What's Behind The Surge In M1 Money Supply?

M1 money supply is on a tear. Let's investigate what's happening and why.

M1 Money Supply Components

Here's a list of M1 components.

  1. M1 consists of currency outside the U.S. Treasury, Federal Reserve Banks, and the vaults of depository institutions; plus
  2. Demand deposits at commercial banks (excluding those amounts held by depository institutions, the U.S. government, and foreign banks and official institutions) less cash items in the process of collection and Federal Reserve float; plus
  3. Other checkable deposits (OCDs), consisting of negotiable order of withdrawal, or NOW, and automatic transfer service, or ATS, accounts at depository institutions, credit union share draft accounts, and demand deposits at thrift institutions.

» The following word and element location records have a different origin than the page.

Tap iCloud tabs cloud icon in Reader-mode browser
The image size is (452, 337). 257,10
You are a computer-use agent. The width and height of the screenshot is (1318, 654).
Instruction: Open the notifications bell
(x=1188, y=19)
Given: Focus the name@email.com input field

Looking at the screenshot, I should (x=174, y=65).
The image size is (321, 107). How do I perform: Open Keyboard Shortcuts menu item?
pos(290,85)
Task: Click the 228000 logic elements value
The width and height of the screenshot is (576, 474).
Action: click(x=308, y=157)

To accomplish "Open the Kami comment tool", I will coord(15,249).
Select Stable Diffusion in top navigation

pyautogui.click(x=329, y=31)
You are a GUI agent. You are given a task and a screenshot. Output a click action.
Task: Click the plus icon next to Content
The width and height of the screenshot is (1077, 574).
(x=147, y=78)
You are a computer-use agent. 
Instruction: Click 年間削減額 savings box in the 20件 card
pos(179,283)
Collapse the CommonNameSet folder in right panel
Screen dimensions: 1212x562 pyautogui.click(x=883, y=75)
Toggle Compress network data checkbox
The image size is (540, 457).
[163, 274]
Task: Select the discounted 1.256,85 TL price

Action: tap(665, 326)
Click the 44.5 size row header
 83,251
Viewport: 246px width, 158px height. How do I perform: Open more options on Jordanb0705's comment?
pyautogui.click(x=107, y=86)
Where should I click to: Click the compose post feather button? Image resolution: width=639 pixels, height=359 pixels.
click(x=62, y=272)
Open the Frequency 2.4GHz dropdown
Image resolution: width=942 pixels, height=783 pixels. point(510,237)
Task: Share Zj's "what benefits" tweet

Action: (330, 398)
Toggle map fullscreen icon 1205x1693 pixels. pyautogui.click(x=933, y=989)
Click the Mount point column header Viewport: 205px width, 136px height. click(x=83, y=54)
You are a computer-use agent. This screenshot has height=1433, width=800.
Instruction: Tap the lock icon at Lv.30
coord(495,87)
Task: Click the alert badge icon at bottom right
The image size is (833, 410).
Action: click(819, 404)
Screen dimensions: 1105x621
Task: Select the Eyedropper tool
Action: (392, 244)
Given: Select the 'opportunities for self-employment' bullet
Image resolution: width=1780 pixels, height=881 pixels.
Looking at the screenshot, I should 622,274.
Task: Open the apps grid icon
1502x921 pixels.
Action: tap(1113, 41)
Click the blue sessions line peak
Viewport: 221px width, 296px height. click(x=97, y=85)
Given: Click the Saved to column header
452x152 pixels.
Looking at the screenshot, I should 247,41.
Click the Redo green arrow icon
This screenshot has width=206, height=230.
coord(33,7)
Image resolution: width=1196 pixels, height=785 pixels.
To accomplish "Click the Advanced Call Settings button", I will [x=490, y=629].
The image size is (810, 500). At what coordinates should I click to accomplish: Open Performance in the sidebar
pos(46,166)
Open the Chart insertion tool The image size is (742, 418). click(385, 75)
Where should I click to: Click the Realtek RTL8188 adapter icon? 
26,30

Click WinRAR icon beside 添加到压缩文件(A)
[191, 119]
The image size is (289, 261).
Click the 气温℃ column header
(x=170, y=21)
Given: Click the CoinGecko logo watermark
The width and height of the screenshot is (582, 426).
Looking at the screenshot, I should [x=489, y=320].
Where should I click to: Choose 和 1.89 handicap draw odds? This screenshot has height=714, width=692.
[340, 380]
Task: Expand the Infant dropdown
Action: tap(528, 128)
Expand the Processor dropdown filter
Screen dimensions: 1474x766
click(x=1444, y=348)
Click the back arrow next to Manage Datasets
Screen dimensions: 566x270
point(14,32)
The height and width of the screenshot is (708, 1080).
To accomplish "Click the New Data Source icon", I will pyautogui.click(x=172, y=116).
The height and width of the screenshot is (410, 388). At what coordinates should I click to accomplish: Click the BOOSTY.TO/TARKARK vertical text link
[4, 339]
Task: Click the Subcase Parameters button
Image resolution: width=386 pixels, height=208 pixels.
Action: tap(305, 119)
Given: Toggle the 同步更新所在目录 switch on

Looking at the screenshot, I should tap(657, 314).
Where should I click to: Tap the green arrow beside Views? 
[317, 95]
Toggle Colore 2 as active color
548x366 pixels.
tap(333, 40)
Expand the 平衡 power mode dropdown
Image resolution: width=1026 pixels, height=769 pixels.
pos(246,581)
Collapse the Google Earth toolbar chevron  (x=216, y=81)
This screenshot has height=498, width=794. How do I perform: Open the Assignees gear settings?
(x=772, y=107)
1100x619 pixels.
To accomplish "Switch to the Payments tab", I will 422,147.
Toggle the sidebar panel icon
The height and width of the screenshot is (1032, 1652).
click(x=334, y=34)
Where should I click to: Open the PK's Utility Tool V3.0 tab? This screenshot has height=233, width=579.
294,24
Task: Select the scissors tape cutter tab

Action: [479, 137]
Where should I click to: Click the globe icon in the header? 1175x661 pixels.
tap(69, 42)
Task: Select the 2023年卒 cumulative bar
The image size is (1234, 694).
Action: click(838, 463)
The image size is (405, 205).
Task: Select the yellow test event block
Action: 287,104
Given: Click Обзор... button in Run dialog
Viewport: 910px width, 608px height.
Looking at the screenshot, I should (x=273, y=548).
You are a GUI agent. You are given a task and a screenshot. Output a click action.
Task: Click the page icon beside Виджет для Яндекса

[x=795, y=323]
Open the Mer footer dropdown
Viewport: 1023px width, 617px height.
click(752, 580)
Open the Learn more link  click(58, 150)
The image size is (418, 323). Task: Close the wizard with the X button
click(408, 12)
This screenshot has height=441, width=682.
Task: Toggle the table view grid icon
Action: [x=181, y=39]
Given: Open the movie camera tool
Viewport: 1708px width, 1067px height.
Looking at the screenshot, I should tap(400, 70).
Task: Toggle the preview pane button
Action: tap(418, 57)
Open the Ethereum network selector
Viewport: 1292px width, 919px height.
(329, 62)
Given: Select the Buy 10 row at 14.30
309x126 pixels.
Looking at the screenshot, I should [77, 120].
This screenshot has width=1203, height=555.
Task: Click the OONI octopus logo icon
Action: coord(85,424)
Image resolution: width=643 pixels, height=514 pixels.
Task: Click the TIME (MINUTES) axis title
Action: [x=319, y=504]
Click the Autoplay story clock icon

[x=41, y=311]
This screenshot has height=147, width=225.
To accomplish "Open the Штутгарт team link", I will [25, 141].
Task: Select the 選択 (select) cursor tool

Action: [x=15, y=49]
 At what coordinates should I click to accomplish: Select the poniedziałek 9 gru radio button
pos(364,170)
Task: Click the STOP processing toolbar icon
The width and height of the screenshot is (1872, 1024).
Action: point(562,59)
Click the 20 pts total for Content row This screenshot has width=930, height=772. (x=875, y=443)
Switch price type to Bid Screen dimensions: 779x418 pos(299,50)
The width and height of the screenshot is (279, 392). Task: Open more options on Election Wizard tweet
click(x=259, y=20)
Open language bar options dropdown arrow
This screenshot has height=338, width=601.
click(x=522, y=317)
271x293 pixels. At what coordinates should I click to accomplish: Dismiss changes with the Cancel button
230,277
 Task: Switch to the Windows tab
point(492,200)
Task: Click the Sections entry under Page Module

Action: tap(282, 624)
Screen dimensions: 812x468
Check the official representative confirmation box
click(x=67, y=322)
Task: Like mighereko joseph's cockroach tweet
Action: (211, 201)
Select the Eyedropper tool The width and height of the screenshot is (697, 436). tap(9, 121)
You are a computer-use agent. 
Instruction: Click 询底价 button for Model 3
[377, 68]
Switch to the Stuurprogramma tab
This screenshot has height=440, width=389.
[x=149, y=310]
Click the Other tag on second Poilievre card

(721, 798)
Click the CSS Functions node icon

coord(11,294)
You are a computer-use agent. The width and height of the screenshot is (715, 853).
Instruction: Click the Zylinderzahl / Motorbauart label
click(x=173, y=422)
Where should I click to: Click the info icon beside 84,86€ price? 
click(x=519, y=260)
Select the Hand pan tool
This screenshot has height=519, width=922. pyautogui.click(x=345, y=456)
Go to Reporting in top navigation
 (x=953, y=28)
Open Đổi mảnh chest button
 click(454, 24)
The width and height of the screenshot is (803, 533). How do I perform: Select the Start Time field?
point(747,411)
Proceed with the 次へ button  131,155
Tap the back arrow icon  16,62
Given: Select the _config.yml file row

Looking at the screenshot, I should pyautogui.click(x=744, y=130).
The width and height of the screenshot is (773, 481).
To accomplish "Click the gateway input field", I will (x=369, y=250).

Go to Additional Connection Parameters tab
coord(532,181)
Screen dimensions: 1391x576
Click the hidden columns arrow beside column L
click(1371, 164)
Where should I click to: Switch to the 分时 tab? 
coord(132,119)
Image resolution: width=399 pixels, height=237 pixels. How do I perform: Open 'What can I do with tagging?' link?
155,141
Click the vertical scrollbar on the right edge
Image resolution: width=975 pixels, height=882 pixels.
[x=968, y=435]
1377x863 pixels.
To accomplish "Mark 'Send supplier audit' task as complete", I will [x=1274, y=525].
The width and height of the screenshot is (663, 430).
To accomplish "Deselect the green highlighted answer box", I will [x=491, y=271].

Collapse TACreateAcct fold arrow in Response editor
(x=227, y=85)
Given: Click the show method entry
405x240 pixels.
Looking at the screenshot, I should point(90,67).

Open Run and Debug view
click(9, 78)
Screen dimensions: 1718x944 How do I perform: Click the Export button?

The St. Louis Fed M1 Description also includes Traveler's checks, but the amount is tiny. The Traveler's Check series was discontinued in 2018 with the last value at a mere $1.7 billion.

The St. Louis Fed description contains this lie: "M1 includes funds that are readily accessible for spending."

Derived Number

The St. Louis Fed does not have data on #2 exactly as stated above. It does have OCD and Currency and M1. 

I derived Demand Deposits by subtracting Currency and OCDs from M1.

The jump in currency is likely an artifact of Covid. Some businesses want the exact change or don't take it at all. People pile up coins and dollars in their pockets or at home. 

Important Background

I will tackle the rest of the current spike momentarily, but the background is important too.

What Happened in 1994? 

Note that M1 declined between December 1994 and September 2001.

M1 was $1.153 trillion in September of 1994. It did not exceed that amount until it hit $1.208 trillion in September of 2001. 

I discussed this on November 29,2007 in Where’s the Cash?

The answer is Sweeps.

What are Sweeps?

Sweeps are automated programs that “sweep” funds from one type of account into another type of account automatically. In this case we are talking about programs that allow banks to “sweep” funds from checking accounts to other types of accounts such as savings accounts that allow money to be lent out. Sweeps were initiated by Greenspan in 1994.